P.S. playing on accoustic


----------



## kat_ (Jan 11, 2007)

That fingering should work. Make sure that your thumb is low down on the back of the neck and basically centred behind your fingers. If it's sticking up over the top of the neck or stretching out to the side you'll have more trouble.

Also get the guitar neck up higher. If your wrist is bent your fingers won't be able to spread apart, but if your wrist is straight they'll have an easier time.

Edit - btw, welcome to the forum.


----------



## devnulljp (Mar 18, 2008)

Sounds about right.


----------



## suttree (Aug 17, 2007)

i play this song capoed at the 4th fret, but with the tuning: CGDGBE

it's a pretty accurate version i learned out of acoustic guitar magazine many years ago... makes the fingering a little easier, but the right hand work on this song is devilish..


----------



## thenagual (Oct 6, 2008)

suttree said:


> i play this song capoed at the 4th fret, but with the tuning: CGDGBE


I just found the tabs for the tuning you mention but capo on the 6th fret, thank you very much! I will give this one a shot.

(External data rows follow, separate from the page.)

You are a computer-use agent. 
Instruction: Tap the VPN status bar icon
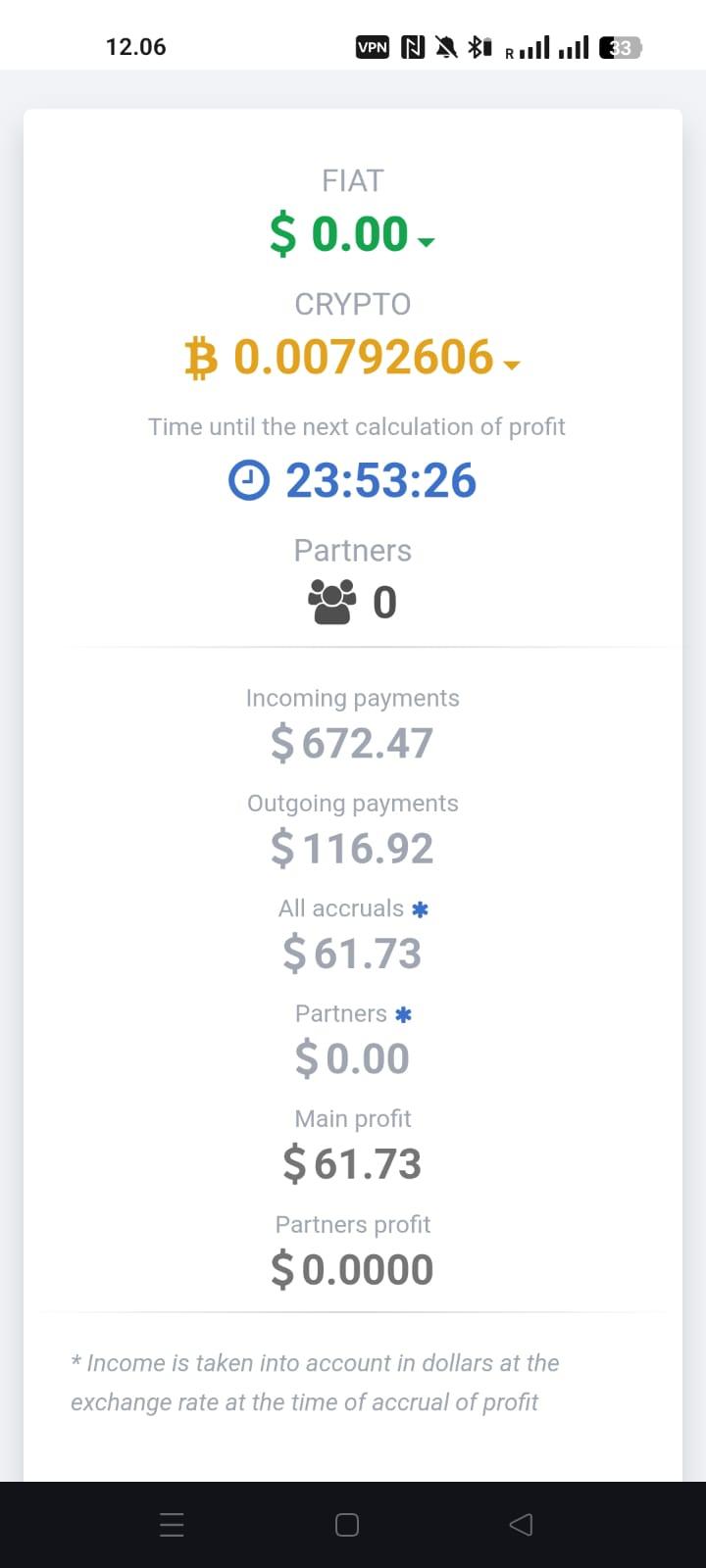coord(373,47)
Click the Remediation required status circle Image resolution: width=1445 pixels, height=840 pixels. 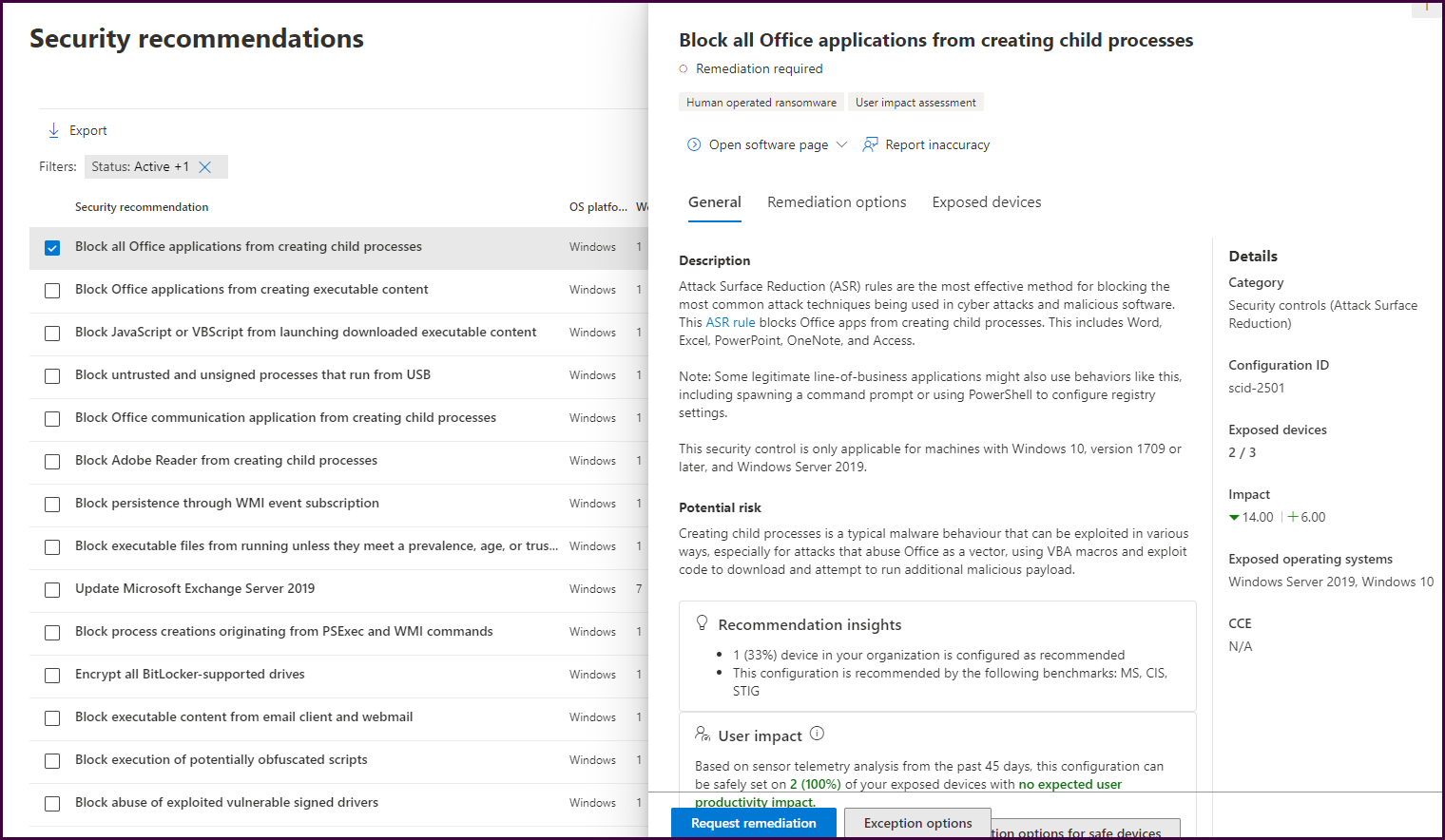(x=684, y=68)
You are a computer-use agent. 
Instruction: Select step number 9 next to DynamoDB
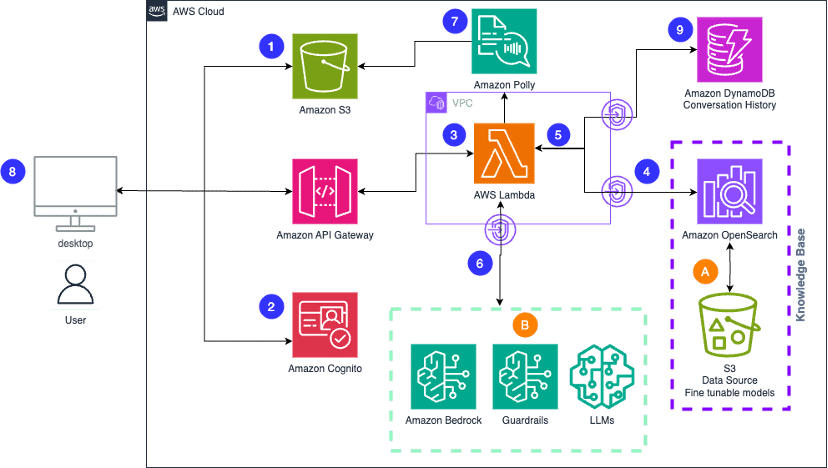pos(680,30)
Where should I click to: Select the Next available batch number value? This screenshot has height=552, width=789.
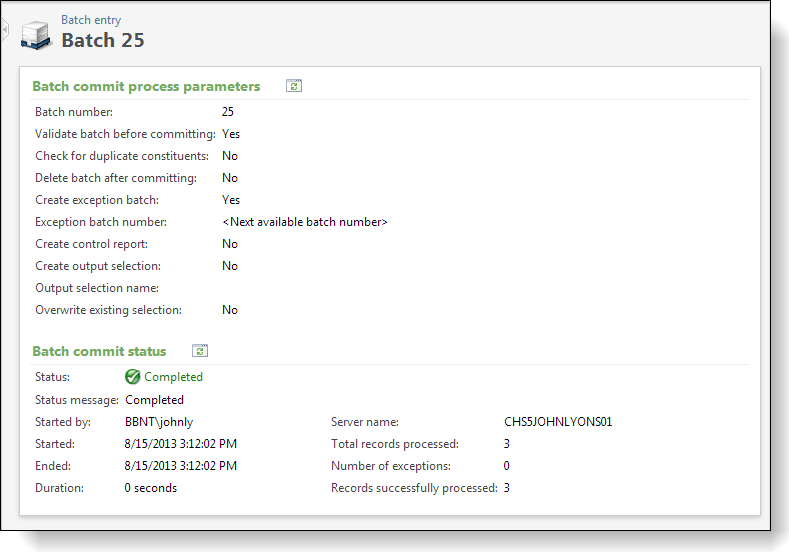[304, 222]
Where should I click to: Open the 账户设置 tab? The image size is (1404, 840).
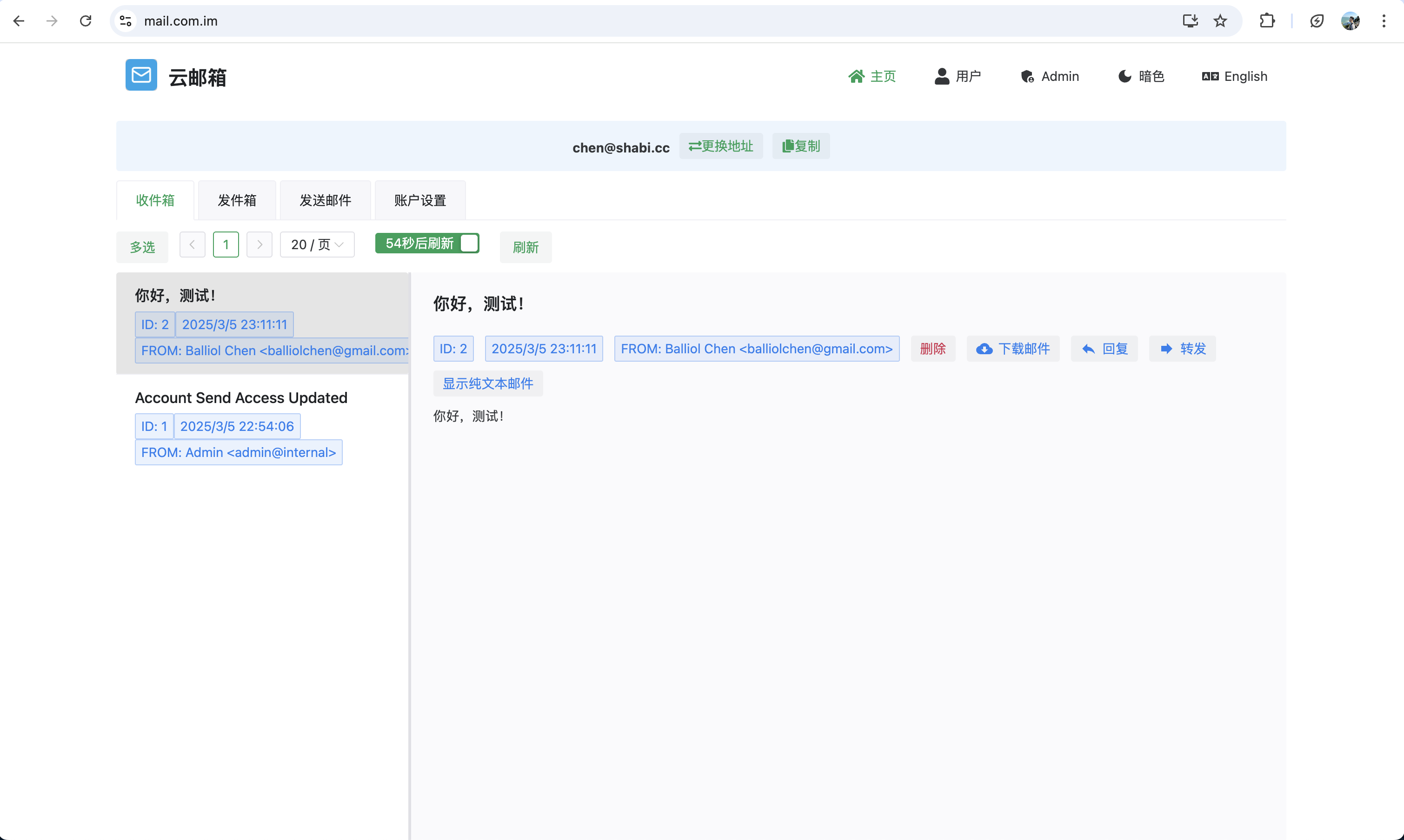(x=420, y=200)
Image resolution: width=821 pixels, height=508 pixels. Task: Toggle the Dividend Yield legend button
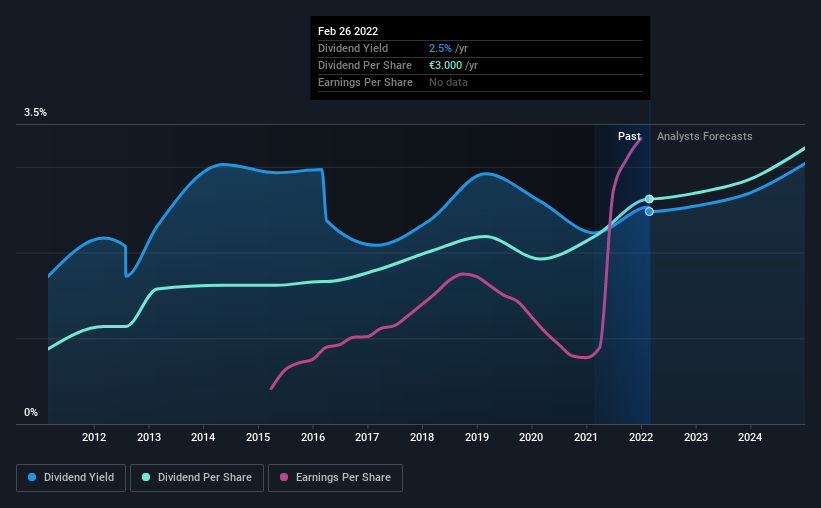(x=71, y=478)
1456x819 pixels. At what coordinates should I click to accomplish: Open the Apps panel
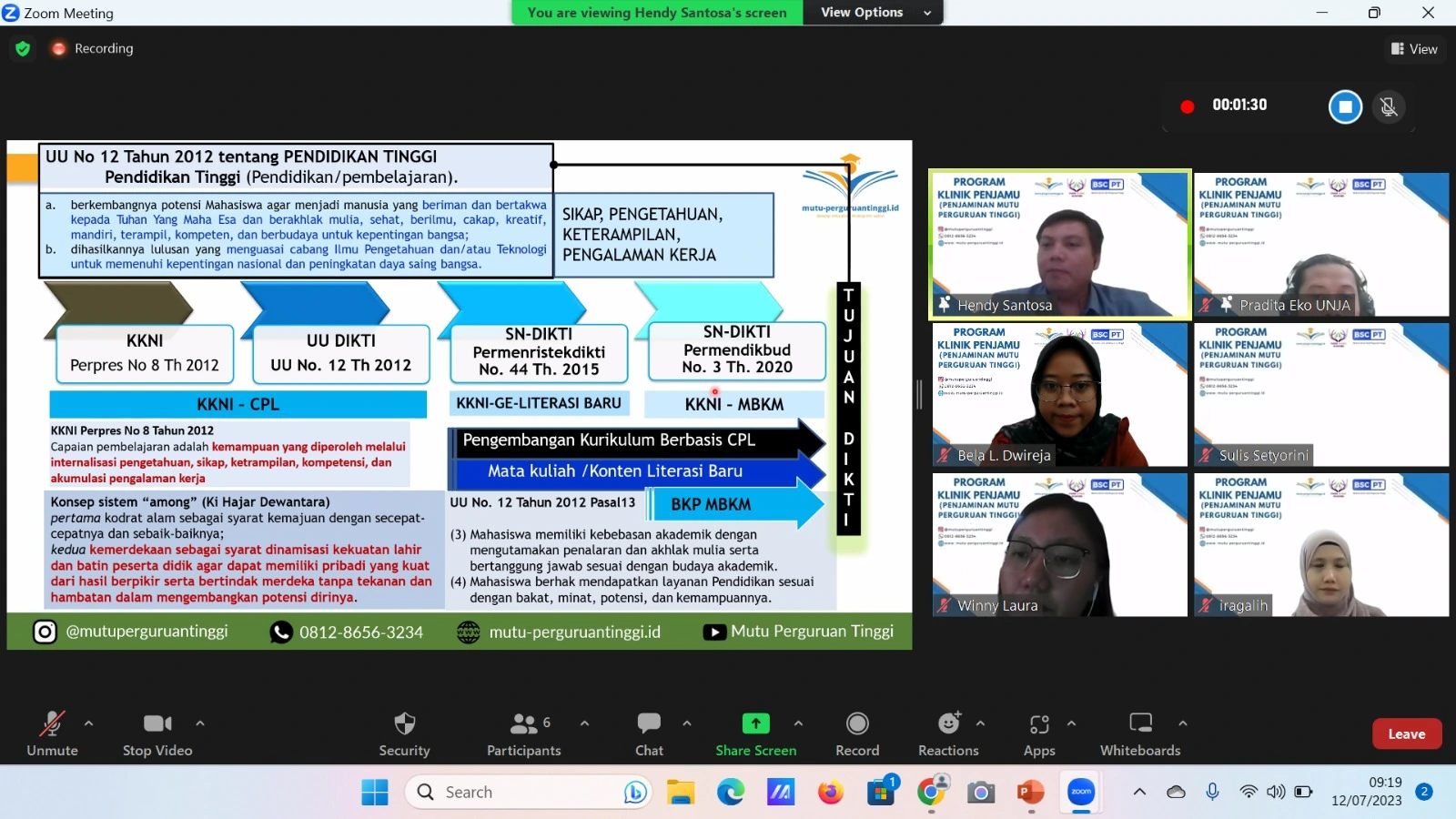click(1039, 733)
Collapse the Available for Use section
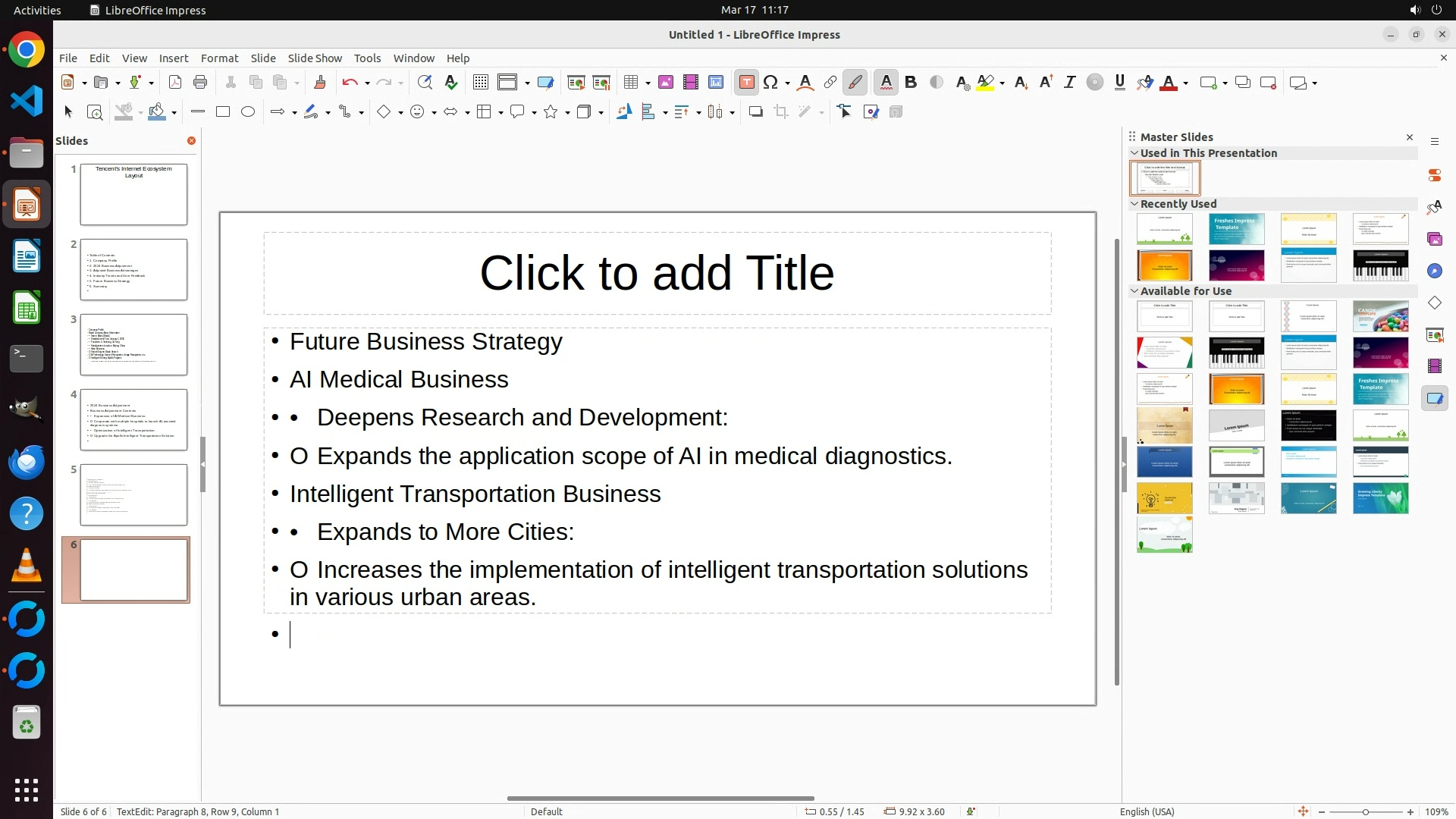Image resolution: width=1456 pixels, height=819 pixels. pyautogui.click(x=1134, y=291)
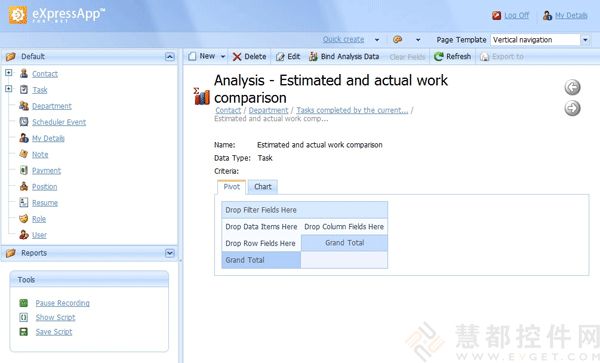
Task: Open the Page Template dropdown
Action: [x=585, y=40]
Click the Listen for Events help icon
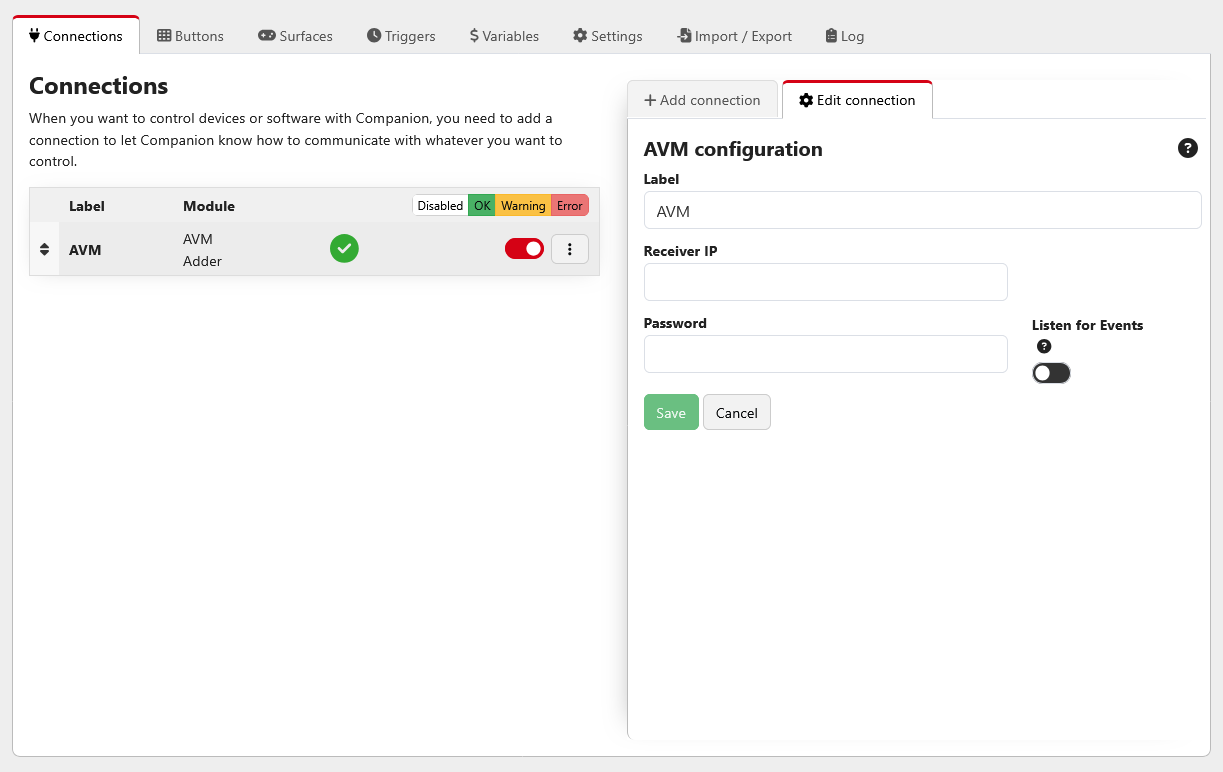Image resolution: width=1223 pixels, height=772 pixels. [x=1044, y=346]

(here is the link to a page showing various tabs/tunings for this song for anyone else searching)


----------



## thenagual (Oct 6, 2008)

suttree said:


> tuning: CGDGBE


I have searched the internet as best I can to find how to do this tuning. Looks like a very rare one?

If anyone has a guide on how to do this tuning, I'd appreciate it very much lofu


----------



## suttree (Aug 17, 2007)

thenagual said:


> I have searched the internet as best I can to find how to do this tuning. Looks like a very rare one?
> 
> If anyone has a guide on how to do this tuning, I'd appreciate it very much lofu


yes, sorry it's on the 6th fret.... the tuning isn't so much an open tuning, as a double dropped bass note tuning. i just tune the A to a G by ear with the higher G, then the low E to a C by strumming the bottom three strings, it's a chord that you can hear...


----------